I think that true love and ultimately marriage is not so much a product of who as it is when. It’s when you’re ready to wholly commit to true love and take that next step. Who you’re with at the time, if they’re even remotely right for you, grows into “the one”. There’s no timetable but everyone reaches that point in their lives if their path is leading them in that direction. Not everyone is on that path though. You shouldn’t feel ashamed if your head and heart tells you what you’re doing is right. Follow them.
 
VI. Going Forward
I know I tend to ramble on, so if you’re still reading, that’s quite an accomplishment (and thank you). It’s a lot like that crappy movie you shelled out 8 bucks for. You’ve made it this far and invested your time and money. You owe it to yourself to see firsthand what comically bad ending is in store. Trust me, your opinion will mean more when you recount the experience years later with friends. Or, if you're lucky, you can just point your friends to a clip from a TV show that's done the work for you.
 
 
So now you’re finally here and wondering what cockamamie theory or story I have for you. This better be good, Younker. The truth is that I had a different ending in my original draft. After sleeping on it for a couple nights, I decided to scrap most of it. I couldn't throw my full support behind the words anymore. Maybe I'm still drinking the New Year's Kool-Aid but it sounded too much like the old me I vowed to break away from. In this far less impressive ending, I can at least inform you that I won’t be writing about my lady ineptitude anymore. [Audience exhales a huge sigh of relief and applauds.] I think there’s enough documentation on that topic. I’ll be able to write about things you may actually care about. Now, I won’t hesitate to discuss general relationship dilemmas if asked (re: he's running out of ideas so shoot questions his way). I have plenty of untested theories if you’re willing to entertain a little out of the box thinking. I’m always here for you.
 
 
Epilogue
This concludes the mini-series on crushes. I hope you’ve enjoyed the view into my past through my eyes. It wasn’t easy to do this but it’s been a very cathartic process. I felt many different emotions and a better author could have conveyed them all.
 
There have been other crushes throughout my life but these I have written about are the most significant. Linebacker wasn’t really that significant actually.(I had intended to write about all of my crushes at that point, and her story was a short one that I was using as filler.)I guess you could call the other 4 – Linear Regression, Sandiego, Kung Pow, and Phoenix –my Mount Rushmore of crushes. They represent different stages of my progression through life (grade school, high school, college, and employment, respectively). I didn’t plan for it to work out that way, but I’m pleased with the balance because the memory of each crush doesn’t threaten to cannibalize any of the others.
 
The irony in all of this is that the few girls I’ve gone on dates with during and since high school have not been ones I’ve had a crush on nor did they develop into a crush once we went on a date. I guess that’s appropriate. To me, the concept of a crush is that idealistic person just beyond your grasp.
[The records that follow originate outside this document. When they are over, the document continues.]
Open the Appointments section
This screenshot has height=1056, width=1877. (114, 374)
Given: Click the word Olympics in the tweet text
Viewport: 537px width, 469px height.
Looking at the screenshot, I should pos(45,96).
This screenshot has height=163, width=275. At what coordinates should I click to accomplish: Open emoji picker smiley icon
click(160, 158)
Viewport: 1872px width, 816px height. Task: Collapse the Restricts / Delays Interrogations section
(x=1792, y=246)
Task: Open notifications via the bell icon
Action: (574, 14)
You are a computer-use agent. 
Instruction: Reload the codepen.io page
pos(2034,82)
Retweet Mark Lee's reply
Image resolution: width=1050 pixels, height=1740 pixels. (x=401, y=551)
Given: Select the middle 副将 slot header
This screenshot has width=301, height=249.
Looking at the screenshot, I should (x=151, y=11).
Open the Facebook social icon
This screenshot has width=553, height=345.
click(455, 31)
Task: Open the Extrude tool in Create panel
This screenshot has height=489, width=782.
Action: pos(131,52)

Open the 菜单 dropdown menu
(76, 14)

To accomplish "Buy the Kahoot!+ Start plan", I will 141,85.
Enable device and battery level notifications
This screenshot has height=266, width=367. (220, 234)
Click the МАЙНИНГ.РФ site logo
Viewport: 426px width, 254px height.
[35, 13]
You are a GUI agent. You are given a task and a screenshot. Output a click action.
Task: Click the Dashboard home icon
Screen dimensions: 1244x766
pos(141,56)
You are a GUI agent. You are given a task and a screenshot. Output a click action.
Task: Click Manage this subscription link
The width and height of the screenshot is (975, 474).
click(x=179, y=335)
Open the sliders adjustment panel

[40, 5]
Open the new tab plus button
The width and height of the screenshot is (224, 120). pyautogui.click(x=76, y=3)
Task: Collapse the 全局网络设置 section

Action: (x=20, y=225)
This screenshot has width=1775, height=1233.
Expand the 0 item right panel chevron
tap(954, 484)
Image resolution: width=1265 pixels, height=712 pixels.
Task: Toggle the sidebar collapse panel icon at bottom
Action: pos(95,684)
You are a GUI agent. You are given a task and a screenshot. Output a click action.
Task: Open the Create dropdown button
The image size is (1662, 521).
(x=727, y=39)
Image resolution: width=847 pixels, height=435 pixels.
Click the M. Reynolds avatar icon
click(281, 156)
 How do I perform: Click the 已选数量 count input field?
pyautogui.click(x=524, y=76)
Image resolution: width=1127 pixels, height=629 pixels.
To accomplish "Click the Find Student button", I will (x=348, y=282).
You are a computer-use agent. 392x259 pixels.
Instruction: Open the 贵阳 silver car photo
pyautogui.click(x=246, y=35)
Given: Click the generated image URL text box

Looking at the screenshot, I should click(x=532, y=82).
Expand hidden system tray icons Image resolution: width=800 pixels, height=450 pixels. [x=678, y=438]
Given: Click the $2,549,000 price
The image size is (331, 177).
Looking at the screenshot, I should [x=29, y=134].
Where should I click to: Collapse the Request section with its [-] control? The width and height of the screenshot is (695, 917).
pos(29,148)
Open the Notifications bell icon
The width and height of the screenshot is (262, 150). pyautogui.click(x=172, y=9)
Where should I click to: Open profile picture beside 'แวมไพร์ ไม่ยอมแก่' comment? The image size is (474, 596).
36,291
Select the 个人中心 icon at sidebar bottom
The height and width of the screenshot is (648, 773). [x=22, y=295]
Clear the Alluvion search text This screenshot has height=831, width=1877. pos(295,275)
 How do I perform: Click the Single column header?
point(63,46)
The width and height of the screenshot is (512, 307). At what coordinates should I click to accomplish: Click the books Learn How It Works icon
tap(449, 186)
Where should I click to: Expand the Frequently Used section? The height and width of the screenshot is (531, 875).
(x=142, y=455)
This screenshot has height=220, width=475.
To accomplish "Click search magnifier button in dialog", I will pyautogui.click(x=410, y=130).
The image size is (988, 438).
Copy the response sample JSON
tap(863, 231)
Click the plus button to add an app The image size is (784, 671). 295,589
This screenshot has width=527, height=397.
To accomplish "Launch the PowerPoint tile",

The final destination with them may not ultimately produce a pot of gold, but it’s the path you travel that leads to the best stories and memories. You must take the good with the bad. They say you learn more from your failures than your successes anyhow. Mission accomplished.

1 comment:

  1. What a nice dose of realistic analyzation mixed in with an appropriate amount of nostalgia, bittersweetness and just the right amount of humor. I literally laughed a few times (not at your expense:). Thanks for sharing all of your experiences. I find no need to dig into the other aspects of what this entry "could have been." This felt like a satisfying ending to an interesting series. Thanks for letting us into your head a little.